When he was gone, the stench of sulphur from the well added to George’s nausea. He went outdoors and retched. He was sitting on the stone hedge when he heard the car drive out. He watched for the taillight to appear on the highway, and seeing it, went into the house.

He could hear the clock tick in the stillness, and the water dripping at the sink. There was no other sound and he went up the steps to Al’s room, He searched every drawer, finding nothing but clothes; not a letter, not a paper nor a picture, not even an army “dog tag.” He almost tore the bed apart, and that search, too, was futile.

“Satisfied, kid?”

The boy whirled around. Al had climbed the stairs without a sound.

“You’re supposed to be in church,” George blurted out.

“And you’re past due for hell,” Al said, drawling the words as though there were no threat in them. “What did you find against me, George?”

Everything, George thought, but he could name nothing. He stood, stiff-tongued and awkward in every limb, while Al sauntered to the window and looked out. “I work hard, I go to church regular, and I’m going to marry your sister. I don’t know another guy who’d do that.”

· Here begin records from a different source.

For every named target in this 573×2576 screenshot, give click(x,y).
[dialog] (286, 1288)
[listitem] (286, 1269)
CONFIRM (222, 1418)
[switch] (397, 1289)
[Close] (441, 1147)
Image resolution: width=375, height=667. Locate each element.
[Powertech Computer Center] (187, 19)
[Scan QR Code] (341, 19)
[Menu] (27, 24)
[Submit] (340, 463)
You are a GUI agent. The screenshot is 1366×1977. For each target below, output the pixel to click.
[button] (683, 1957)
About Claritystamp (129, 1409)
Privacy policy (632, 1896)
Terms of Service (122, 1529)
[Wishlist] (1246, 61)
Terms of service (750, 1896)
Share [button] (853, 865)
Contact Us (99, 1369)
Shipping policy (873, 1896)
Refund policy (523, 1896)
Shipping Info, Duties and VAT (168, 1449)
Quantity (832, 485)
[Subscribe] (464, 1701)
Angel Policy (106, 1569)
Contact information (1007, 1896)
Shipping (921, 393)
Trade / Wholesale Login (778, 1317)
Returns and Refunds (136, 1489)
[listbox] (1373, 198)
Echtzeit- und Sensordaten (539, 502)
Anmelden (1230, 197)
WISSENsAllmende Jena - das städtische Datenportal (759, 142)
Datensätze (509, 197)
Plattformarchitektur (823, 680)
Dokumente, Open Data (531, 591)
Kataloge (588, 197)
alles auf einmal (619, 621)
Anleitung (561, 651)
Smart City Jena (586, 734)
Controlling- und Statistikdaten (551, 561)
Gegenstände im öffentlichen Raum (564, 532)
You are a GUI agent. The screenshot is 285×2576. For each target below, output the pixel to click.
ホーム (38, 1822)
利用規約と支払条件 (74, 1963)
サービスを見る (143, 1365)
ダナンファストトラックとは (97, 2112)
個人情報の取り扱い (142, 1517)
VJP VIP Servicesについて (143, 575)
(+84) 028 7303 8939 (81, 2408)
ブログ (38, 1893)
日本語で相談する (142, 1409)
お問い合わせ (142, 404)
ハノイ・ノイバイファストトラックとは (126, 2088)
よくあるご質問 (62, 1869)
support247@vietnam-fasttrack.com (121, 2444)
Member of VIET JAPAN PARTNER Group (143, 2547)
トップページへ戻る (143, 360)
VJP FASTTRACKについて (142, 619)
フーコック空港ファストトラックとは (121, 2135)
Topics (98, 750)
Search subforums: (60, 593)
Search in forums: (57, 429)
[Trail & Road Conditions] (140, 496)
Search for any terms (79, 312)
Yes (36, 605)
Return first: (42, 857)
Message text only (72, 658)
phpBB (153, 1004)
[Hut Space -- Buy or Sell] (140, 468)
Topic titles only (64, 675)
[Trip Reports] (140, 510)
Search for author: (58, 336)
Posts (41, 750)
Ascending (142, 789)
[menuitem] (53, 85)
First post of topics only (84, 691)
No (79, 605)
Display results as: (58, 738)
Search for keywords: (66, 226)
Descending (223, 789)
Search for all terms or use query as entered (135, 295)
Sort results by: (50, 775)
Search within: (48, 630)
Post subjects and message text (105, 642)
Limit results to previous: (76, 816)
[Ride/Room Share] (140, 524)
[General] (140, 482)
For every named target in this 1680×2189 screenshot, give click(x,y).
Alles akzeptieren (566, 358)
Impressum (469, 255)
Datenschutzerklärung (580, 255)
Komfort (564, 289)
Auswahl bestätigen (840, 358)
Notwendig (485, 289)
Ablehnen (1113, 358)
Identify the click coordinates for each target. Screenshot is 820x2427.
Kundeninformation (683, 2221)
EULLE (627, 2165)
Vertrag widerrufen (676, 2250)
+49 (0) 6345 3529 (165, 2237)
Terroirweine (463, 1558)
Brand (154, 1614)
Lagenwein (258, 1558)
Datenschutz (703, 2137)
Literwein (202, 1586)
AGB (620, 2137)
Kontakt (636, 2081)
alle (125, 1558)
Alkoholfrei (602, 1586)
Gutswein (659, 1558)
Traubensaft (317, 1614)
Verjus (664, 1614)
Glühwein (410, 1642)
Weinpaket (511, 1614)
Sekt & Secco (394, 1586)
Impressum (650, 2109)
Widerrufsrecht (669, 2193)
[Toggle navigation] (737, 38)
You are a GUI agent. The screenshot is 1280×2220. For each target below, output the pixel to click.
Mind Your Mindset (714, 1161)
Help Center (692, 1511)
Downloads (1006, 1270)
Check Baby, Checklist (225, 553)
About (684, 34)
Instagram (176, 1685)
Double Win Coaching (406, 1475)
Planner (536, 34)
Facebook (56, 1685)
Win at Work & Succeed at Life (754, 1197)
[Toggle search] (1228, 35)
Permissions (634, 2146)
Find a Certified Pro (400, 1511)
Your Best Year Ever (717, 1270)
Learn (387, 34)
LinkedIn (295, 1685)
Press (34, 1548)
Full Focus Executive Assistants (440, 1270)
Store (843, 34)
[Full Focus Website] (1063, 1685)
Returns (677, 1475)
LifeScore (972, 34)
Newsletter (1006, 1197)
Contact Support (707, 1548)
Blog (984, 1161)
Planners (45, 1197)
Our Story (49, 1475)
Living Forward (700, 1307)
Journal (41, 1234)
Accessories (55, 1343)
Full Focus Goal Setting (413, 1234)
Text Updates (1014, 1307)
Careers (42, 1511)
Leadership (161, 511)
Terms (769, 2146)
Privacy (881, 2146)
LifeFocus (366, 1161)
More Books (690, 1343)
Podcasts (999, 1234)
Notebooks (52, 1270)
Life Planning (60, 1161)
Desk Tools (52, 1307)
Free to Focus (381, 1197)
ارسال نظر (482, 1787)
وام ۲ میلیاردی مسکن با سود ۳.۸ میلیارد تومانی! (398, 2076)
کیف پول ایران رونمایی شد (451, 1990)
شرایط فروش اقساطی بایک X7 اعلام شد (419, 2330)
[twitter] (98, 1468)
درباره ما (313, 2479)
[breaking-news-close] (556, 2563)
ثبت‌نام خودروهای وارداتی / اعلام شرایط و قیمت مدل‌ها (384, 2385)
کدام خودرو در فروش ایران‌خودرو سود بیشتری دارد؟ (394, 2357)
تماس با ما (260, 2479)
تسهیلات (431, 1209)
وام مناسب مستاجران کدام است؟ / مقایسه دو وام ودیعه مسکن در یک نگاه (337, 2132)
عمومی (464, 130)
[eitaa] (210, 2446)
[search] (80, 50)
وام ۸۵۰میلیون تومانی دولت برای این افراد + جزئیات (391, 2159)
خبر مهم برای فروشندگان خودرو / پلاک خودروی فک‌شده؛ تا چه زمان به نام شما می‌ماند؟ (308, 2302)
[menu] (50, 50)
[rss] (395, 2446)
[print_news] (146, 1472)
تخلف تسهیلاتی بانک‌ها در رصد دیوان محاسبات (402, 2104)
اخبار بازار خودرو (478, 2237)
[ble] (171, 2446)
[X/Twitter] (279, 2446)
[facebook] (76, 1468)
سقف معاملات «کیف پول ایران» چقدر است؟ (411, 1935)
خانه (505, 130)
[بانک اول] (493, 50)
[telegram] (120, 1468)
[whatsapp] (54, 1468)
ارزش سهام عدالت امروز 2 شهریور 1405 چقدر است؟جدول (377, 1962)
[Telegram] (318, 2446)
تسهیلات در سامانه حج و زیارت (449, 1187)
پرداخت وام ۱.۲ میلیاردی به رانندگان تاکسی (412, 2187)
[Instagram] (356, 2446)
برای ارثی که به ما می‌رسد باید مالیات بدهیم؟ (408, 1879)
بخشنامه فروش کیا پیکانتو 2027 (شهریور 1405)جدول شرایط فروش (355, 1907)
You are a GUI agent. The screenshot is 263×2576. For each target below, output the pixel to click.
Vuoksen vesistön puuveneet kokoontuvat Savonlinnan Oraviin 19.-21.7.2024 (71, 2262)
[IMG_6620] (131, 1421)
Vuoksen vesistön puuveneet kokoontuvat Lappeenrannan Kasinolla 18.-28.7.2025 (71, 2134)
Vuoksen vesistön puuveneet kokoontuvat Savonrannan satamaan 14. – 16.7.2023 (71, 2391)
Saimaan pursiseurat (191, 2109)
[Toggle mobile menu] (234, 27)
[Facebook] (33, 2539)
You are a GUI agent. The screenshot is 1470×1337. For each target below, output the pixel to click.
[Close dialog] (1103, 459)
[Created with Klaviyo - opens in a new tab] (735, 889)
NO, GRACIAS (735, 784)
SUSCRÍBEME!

George clenched his fists and managed but one step forward. Al spun around, holding in his hand the pearl-handled revolver.

“That’s Pa’s gun,” George said.

“Pa’s gun and Pa’s bullets. You’re a fool, kid. We could’ve got along fine, the four of us.”

George was near to tears, fear and hatred torturing him. “Liz,” he cried. “You don’t love her. I know it. I can’t prove it, but I know it.”

“So what? Just so what? I never saw the beat of you and your old man for playing God almighty.”

Al moved a step toward him, the gun real and steady in his hand.

The fear grew thick in George’s throat. “What are you going to do?” he managed.